You know, I was terrified because my mind was like a big,
empty house that you know you used to live in
that's familiar, but it's empty now, totally different.
I didn't know what I could remember, what I couldn't remember.
I didn't know what I could do, what I couldn't do.
By that point, I couldn't even make a sound.
I could give you an "Ah."
Nothing. I could only move my thumb.
The first sound I could make was clicking my fingers.
Let's see, "Black Hamburg Grapes on Gold," Ginny Ruffner.
1991, so this is just pre-accident.
Then when she was trying to remember
and pull her artistic career back,
she painted this little painting, which I thought
here's where you were with exhibitions at the
Smithsonian's National Gallery to here back in the studio
trying to pull your conceptual development back,
not to mention just the sheer necessity
of control of a brush to get this, let alone that.
And then look now in her studio where she is again.
Yeah, that is a big old journey.
[♪ Music ♪]
So many things take courage to be creative,
courage to be optimistic,
but I thought it makes more sense
to expect the best, to expect good things.
We've been very close for 5 years,
and she still improves.
Everything she does she improves.
She plays at her Wii Fit thing. She goes to the gym.

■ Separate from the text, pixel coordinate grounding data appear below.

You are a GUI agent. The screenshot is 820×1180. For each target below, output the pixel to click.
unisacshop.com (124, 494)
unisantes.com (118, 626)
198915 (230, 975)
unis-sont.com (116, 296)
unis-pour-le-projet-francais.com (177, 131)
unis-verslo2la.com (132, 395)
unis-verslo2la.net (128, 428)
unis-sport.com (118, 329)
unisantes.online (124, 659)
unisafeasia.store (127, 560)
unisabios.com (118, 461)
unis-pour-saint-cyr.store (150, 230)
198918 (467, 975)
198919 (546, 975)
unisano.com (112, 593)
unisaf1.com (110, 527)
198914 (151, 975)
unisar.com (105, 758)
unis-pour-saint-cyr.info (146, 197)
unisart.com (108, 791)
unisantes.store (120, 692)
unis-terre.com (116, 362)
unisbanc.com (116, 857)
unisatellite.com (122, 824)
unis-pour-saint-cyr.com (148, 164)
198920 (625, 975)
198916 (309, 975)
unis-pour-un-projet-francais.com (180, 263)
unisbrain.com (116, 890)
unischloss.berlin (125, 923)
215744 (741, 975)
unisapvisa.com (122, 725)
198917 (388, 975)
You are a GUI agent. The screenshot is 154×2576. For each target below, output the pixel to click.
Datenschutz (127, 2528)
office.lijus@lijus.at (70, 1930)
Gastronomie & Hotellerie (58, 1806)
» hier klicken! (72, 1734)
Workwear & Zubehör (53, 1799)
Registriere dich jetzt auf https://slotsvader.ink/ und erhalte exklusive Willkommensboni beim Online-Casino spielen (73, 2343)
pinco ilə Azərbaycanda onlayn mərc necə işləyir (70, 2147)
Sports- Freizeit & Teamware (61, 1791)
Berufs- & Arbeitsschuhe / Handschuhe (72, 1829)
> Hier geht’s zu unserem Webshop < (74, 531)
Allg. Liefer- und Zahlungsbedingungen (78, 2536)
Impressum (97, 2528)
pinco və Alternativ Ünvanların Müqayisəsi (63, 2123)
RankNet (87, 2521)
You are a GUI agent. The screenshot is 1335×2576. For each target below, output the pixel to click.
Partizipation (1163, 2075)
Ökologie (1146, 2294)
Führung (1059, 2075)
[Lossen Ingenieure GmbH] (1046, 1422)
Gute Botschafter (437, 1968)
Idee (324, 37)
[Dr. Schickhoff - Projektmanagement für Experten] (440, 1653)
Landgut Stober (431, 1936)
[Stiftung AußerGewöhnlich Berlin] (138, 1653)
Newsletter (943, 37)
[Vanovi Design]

She gets physical therapy exercise.
She's just religious about doing it,
and she just continues to work on herself.
[Ginny R.] I'm now an inch taller than I was last year.
I'm working on standing up straight with my physical therapist.
Isn't that amazing? Nobody ever gets an inch taller at my age.
Do you know what you want?
I mean, not right now.
Not like dinner or clothes or something.
What do you want to do with your life?